This was the fortress which William Vaughan of Damariscotta advised
Governor Shirley to attack with fifteen hundred raw New England militia.
[Footnote: Smollett says that the proposal came from Robert Auchmuty, judge
of admiralty in Massachusetts. Hutchinson, Douglas, Belknap, and other
well-informed writers ascribe the scheme to Vaughan, while Pepperrell says
that it originated with Colonel John Bradstreet. In the Public Record
Office there is a letter from Bradstreet, written in 1753, but without
address, in which he declares that he not only planned the siege, but "was
the Principal Person in conducting it,"--assertions which may pass for what
they are worth, Bradstreet being much given to self-assertion.] Vaughan was
born at Portsmouth in 1703, and graduated at Harvard College nineteen years
later. His father, also a graduate of Harvard, was for a time
lieutenant-governor of New Hampshire. Soon after leaving college, the
younger Vaughan--a youth of restless and impetuous activity--established a
fishing-station on the island of Matinicus, off the coast of Maine, and
afterwards became the owner of most of the land on both sides of the little
river Damariscotta, where he built a garrison-house, or wooden fort,
established a considerable settlement, and carried on an extensive trade in
fish and timber. He passed for a man of ability and force, but was accused
of a headstrong rashness, a self-confidence that hesitated at nothing, and
a harebrained contempt of every obstacle in his way. Once, having fitted
out a number of small vessels at Portsmouth for his fishing at Matinicus,
he named a time for sailing. It was a gusty and boisterous March day, the
sea was rough, and old sailors told him that such craft could not carry
sail. Vaughan would not listen, but went on board and ordered his men to
follow. One vessel was wrecked at the mouth of the river; the rest, after
severe buffeting, came safe, with their owner, to Matinicus.

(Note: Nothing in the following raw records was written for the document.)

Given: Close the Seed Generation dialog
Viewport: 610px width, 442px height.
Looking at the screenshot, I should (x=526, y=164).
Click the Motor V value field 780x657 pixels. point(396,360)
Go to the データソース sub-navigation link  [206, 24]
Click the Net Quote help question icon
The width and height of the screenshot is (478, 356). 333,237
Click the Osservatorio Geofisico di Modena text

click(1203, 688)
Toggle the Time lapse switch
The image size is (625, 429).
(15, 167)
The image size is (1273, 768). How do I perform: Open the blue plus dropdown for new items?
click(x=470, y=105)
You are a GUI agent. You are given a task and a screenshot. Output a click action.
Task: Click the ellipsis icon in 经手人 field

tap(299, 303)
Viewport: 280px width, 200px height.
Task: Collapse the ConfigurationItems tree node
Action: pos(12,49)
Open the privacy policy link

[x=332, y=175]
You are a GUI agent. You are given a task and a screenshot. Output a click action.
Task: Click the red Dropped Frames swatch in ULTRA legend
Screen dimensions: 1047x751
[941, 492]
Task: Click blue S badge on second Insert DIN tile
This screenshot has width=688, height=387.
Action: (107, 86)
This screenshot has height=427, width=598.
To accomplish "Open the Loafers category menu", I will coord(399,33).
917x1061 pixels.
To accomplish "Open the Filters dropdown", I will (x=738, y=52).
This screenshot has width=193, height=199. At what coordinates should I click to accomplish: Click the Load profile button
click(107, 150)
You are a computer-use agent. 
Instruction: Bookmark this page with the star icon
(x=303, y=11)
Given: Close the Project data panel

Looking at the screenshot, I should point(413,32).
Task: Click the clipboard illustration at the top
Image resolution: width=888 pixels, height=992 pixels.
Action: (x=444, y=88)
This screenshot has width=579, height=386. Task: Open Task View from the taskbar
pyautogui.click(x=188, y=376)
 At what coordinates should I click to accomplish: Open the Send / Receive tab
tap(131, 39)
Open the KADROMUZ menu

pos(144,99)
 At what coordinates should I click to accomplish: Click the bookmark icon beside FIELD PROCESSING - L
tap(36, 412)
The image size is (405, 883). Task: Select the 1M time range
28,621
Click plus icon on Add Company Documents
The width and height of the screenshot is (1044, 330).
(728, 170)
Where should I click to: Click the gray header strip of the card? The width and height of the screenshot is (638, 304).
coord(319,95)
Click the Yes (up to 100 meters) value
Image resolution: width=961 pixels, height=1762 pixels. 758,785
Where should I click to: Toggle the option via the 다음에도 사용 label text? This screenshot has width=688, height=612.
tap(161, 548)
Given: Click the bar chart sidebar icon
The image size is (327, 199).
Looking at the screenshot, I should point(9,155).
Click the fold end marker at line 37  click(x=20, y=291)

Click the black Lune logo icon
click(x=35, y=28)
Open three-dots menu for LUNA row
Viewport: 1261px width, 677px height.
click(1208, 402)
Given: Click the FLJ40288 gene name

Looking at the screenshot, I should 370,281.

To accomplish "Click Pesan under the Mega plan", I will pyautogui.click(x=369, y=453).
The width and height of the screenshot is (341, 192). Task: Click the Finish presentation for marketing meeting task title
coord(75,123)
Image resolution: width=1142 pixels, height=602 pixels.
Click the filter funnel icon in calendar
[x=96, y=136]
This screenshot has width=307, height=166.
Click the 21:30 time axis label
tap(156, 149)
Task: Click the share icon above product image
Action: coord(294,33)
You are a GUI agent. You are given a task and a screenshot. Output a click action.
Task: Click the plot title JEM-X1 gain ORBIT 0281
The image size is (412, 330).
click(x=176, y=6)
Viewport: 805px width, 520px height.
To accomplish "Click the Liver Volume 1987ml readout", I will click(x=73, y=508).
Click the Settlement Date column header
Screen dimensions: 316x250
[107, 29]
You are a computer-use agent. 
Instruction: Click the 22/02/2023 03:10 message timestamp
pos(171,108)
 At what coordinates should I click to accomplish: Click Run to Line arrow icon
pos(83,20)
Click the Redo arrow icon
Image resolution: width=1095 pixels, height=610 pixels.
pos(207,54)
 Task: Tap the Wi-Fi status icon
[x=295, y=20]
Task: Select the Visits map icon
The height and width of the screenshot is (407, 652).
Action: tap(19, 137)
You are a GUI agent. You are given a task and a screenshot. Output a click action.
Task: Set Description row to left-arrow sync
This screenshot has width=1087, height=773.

Being interested in the fisheries, Vaughan was doubly hostile to
Louisbourg,--their worst enemy. He found a willing listener in the
Governor, William Shirley. Shirley was an English barrister who had come to
Massachusetts in 1731 to practise his profession and seek his fortune.
After filling various offices with credit, he was made governor of the
province in 1741, and had discharged his duties with both tact and talent.
He was able, sanguine, and a sincere well-wisher to the province, though
gnawed by an insatiable hunger for distinction. He thought himself a born
strategist, and was possessed by a propensity for contriving military
operations, which finally cost him dear. Vaughan, who knew something of
Louisbourg, told him that in winter the snow-drifts were often banked so
high against the rampart that it could be mounted readily, if the
assailants could but time their arrival at the right moment. This was not
easy, as that rocky and tempestuous coast was often made inaccessible by
fogs and surf; Shirley therefore preferred a plan of his own contriving.
But nothing could be done without first persuading his Assembly to consent.
On the 9th of January the General Court of Massachusetts--a convention of
grave city merchants and solemn rustics from the country villages--was
astonished by a message from the Governor to the effect that he had a
communication to make, so critical that he wished the whole body to swear
secrecy. The request was novel, but being then on good terms with Shirley,
the Representatives consented, and took the oath. Then, to their amazement,
the Governor invited them to undertake forthwith the reduction of
Louisbourg. The idea of an attack on that redoubtable fortress was not
new. Since the autumn, proposals had been heard to petition the British
ministry to make the attempt, under a promise that the colonies would give
their best aid. But that Massachusetts should venture it alone, or with
such doubtful help as her neighbors might give, at her own charge and risk,
though already insolvent, without the approval or consent of the ministry,
and without experienced officers or trained soldiers, was a startling
suggestion to the sober-minded legislators of the General Court. They
listened, however, with respect to the Governor's reasons, and appointed a
committee of the two houses to consider them. The committee deliberated for
several days, and then made a report adverse to the plan, as was also the
vote of the Court.
Meanwhile, in spite of the oath, the secret had escaped. It is said that a
country member, more pious than discreet, prayed so loud and fervently, at
his lodgings, for light to guide him on the momentous question, that his
words were overheard, and the mystery of the closed doors was revealed. The
news flew through the town, and soon spread through all the province.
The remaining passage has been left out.